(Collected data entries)
-=-=-=-=-

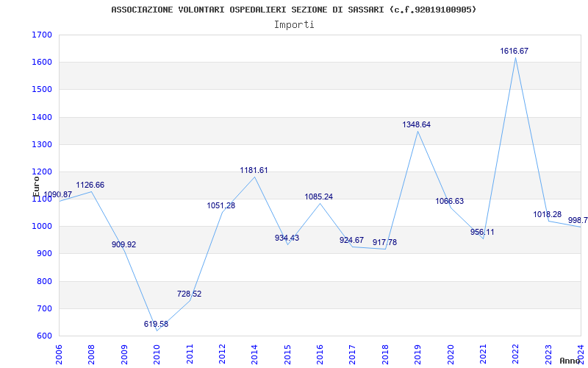Select the 1051.28 data label for 2012
Screen dimensions: 588x368
221,206
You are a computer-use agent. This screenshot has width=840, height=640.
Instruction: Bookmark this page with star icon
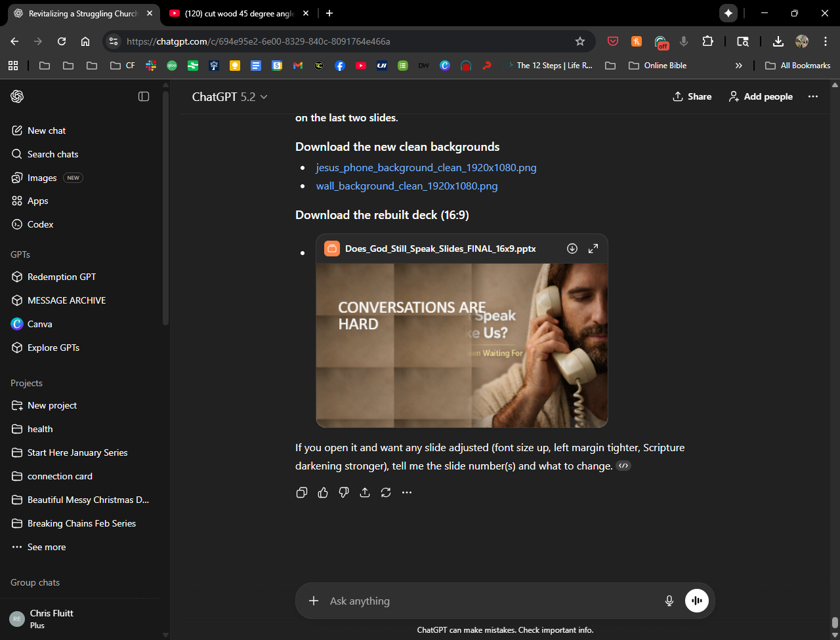580,41
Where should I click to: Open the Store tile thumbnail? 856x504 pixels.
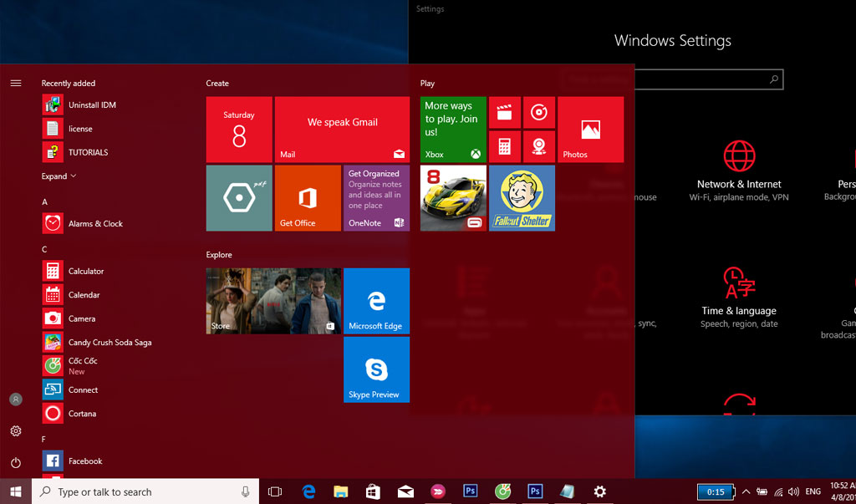tap(273, 301)
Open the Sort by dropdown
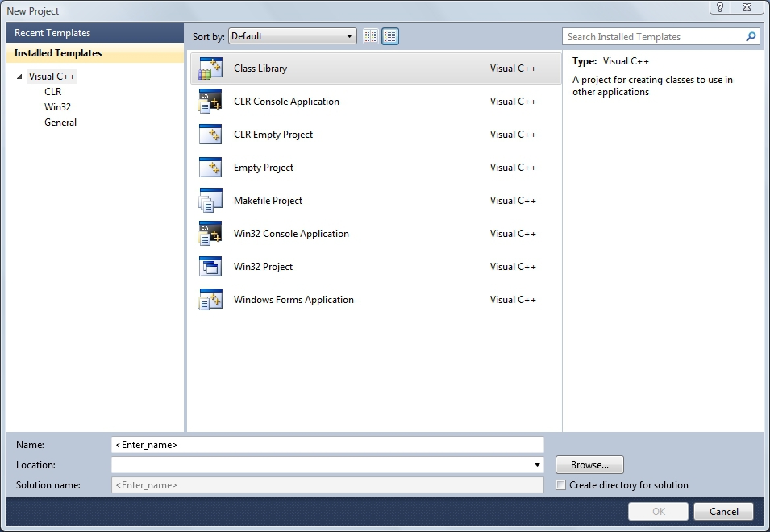Viewport: 770px width, 532px height. (293, 36)
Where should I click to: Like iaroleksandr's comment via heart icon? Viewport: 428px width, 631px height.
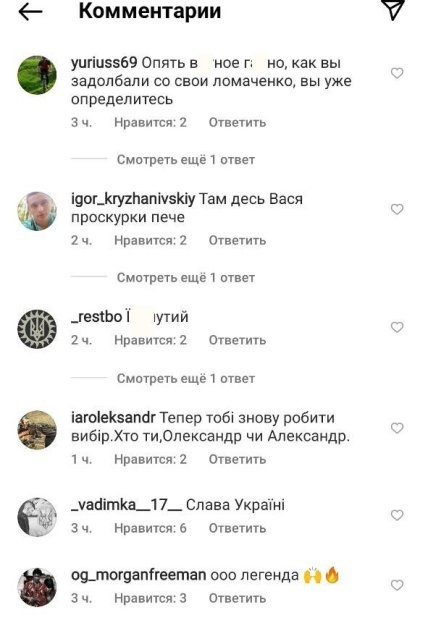point(397,428)
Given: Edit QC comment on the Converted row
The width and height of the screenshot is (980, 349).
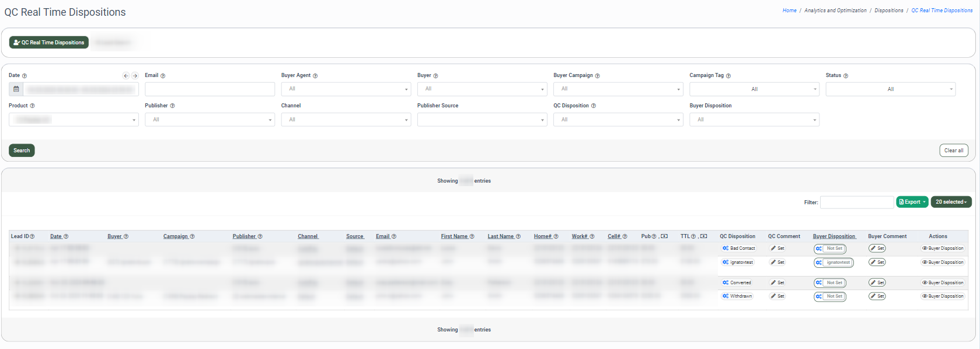Looking at the screenshot, I should click(777, 283).
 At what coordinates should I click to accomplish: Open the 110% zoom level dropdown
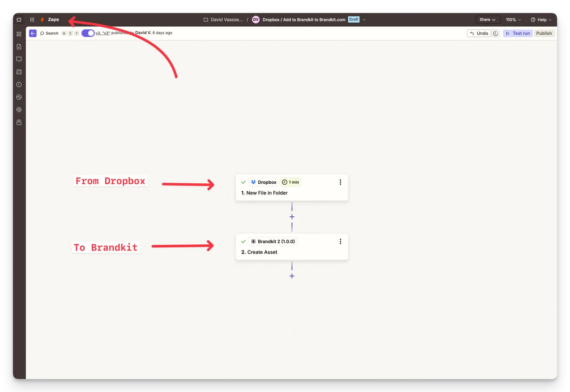tap(513, 20)
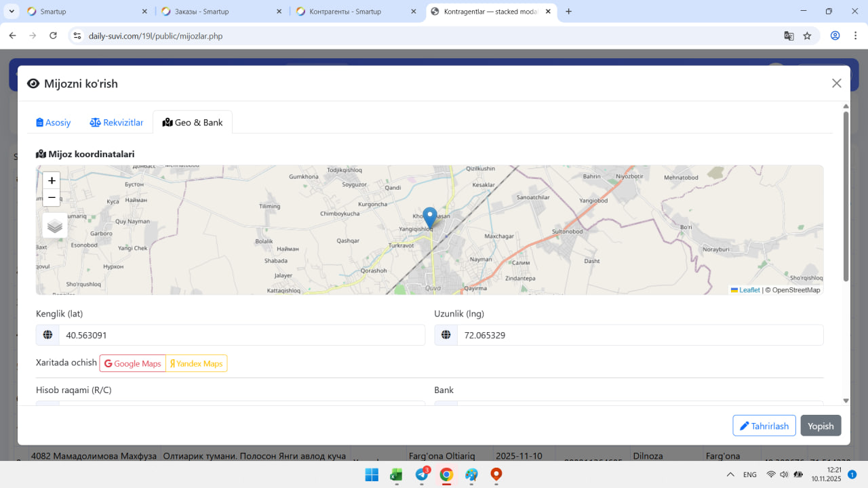Zoom out on the map
Viewport: 868px width, 488px height.
point(52,197)
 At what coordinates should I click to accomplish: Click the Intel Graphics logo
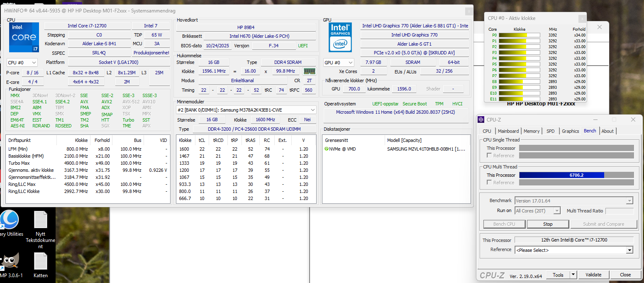tap(340, 37)
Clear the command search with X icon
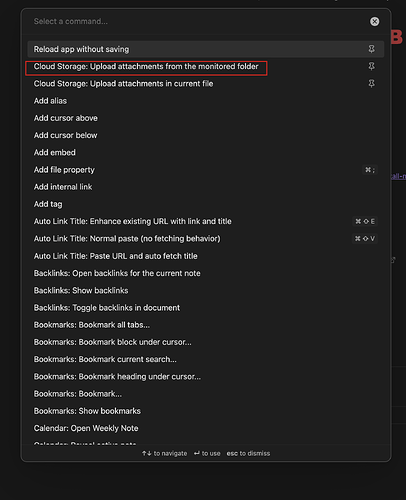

-=-=-=-=-

**Your objective:**
Print exactly the line containing "You are a computer-use" and every line after it through the final line above, and leave all pictures out.

**Answer area:**
You are a computer-use agent. This screenshot has width=840, height=640.
Instruction: Bookmark this page with star icon
580,41
Where should I click to: Open the Store tile thumbnail? 856x504 pixels.
tap(273, 301)
Open the Sort by dropdown
Viewport: 770px width, 532px height. (293, 36)
Where should I click to: Like iaroleksandr's comment via heart icon? Viewport: 428px width, 631px height.
point(397,428)
Given: Edit QC comment on the Converted row
The width and height of the screenshot is (980, 349).
Looking at the screenshot, I should click(777, 283).
 At what coordinates should I click to accomplish: Open the 110% zoom level dropdown
tap(513, 20)
Zoom out on the map
Viewport: 868px width, 488px height.
point(52,197)
 At what coordinates should I click to accomplish: Click the Intel Graphics logo
tap(340, 37)
Clear the command search with X icon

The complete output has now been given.